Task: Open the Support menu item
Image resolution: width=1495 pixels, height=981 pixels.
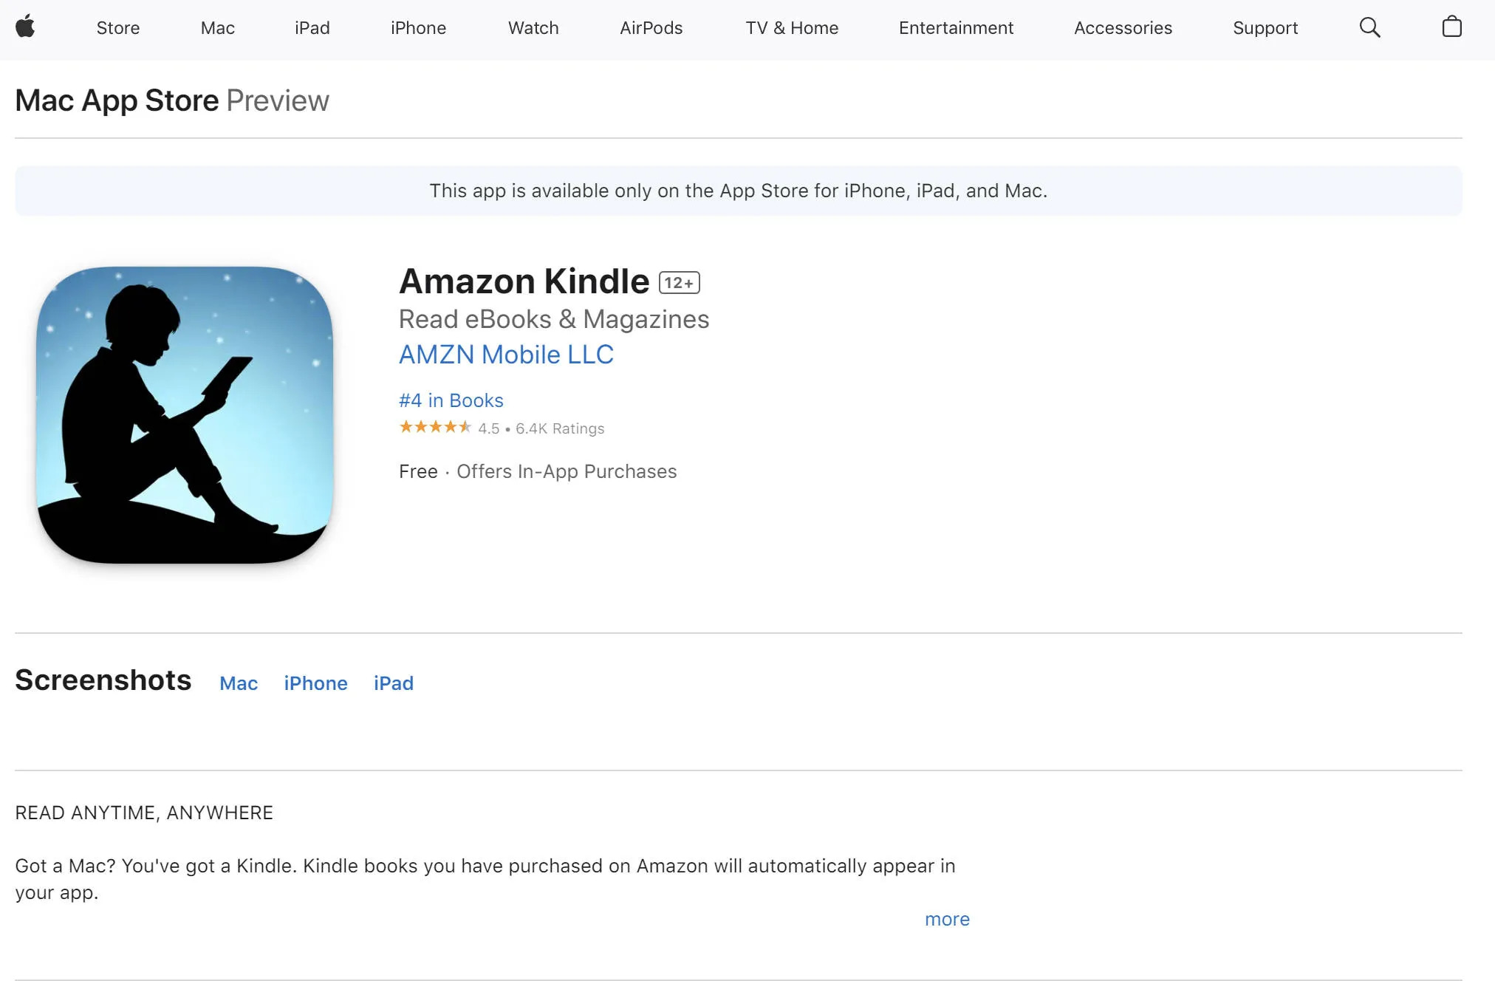Action: tap(1265, 27)
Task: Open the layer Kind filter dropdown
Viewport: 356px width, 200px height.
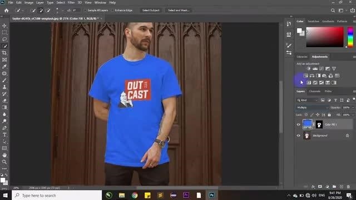Action: coord(307,100)
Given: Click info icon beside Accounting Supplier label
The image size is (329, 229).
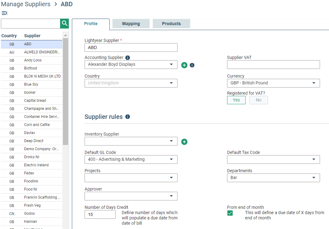Looking at the screenshot, I should pos(128,58).
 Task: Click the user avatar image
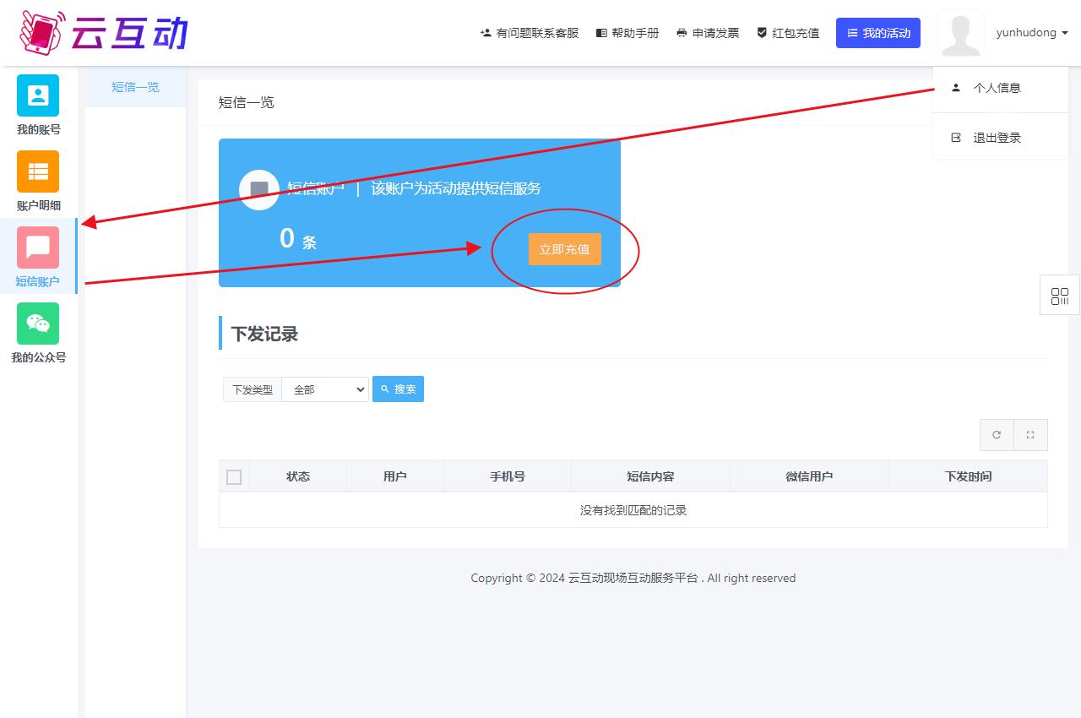[960, 34]
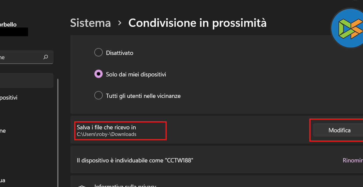363x187 pixels.
Task: Open the sidebar item ending in 'ua'
Action: pos(3,180)
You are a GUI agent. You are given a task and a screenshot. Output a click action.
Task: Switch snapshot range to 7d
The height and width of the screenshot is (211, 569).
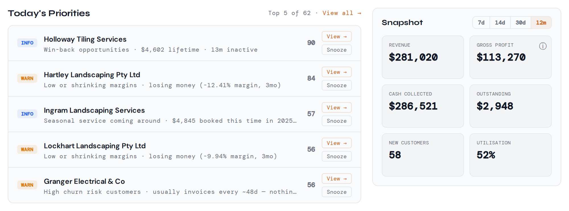click(481, 22)
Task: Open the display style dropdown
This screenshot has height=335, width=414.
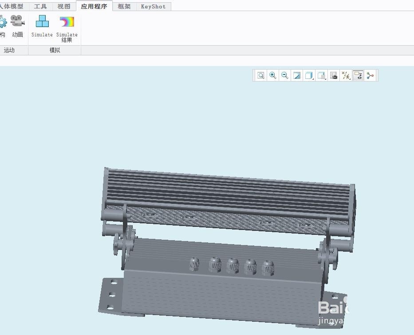Action: tap(309, 75)
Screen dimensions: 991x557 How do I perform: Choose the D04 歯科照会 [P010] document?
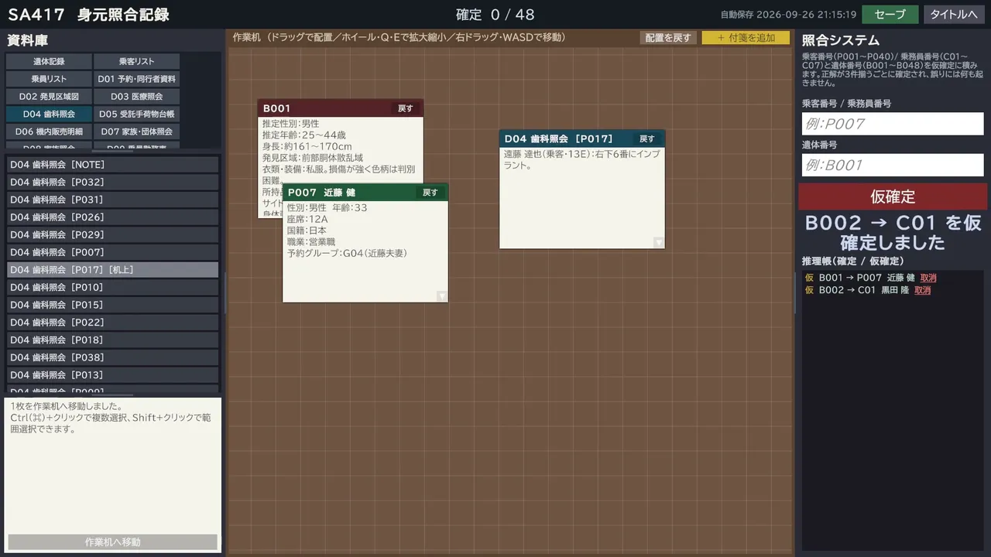tap(113, 288)
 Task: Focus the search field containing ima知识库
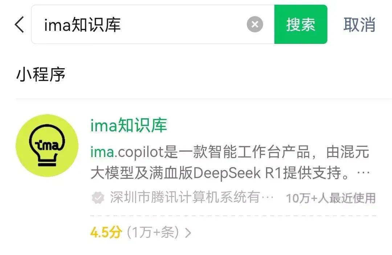point(153,24)
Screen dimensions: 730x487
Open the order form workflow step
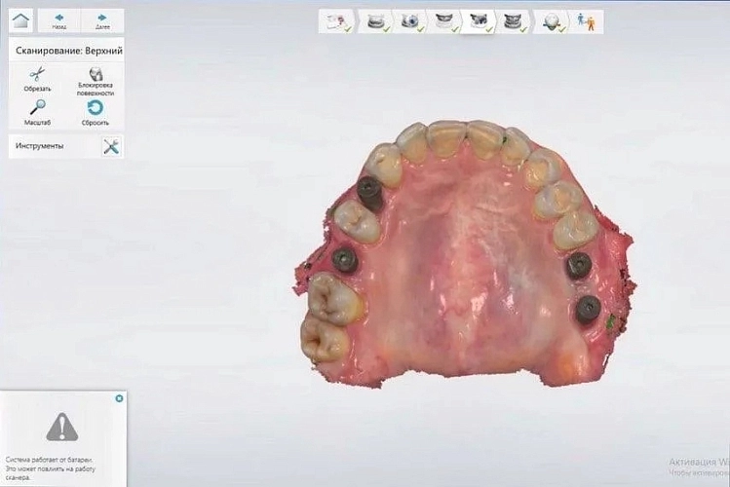pos(338,21)
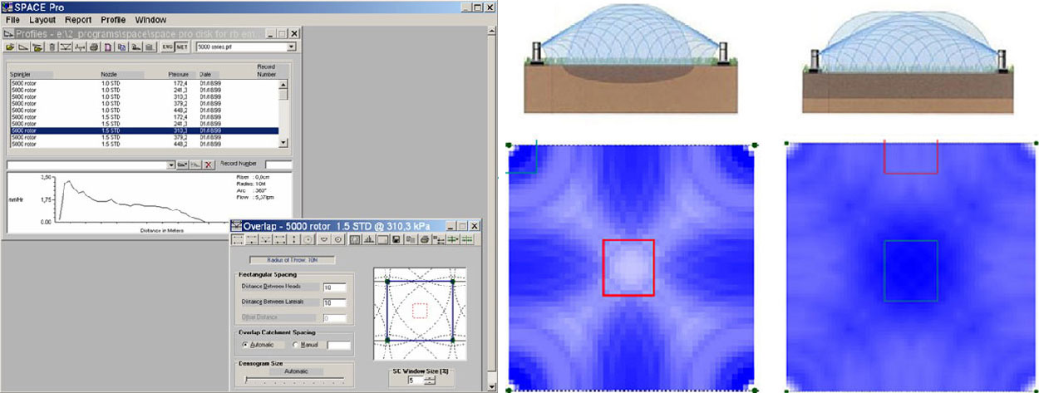Click the trash delete icon in Profiles toolbar
The height and width of the screenshot is (393, 1039).
[x=52, y=47]
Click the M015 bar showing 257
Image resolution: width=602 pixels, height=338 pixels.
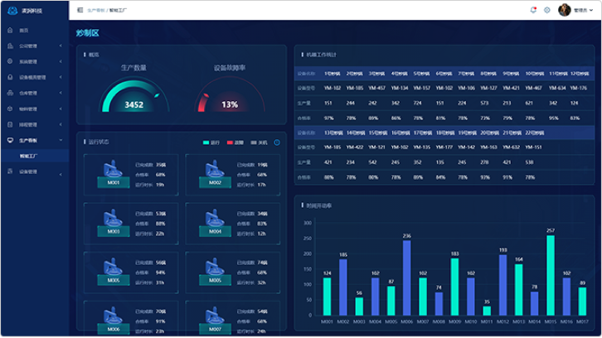tap(551, 275)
________________________
▶ Work required: Every line between the one containing "Screen dimensions: 991x557" and the end of the listing, both included, needs to be retyped exactly, minus the pictures.

▶ Answer section:
Screen dimensions: 991x557 How do I perform: Choose the D04 歯科照会 [P010] document?
tap(113, 288)
 Task: Focus the search field containing ima知识库
point(153,24)
Screen dimensions: 730x487
Open the order form workflow step
pos(338,21)
Click the trash delete icon in Profiles toolbar
The height and width of the screenshot is (393, 1039).
[x=52, y=47]
Click the M015 bar showing 257
Image resolution: width=602 pixels, height=338 pixels.
tap(551, 275)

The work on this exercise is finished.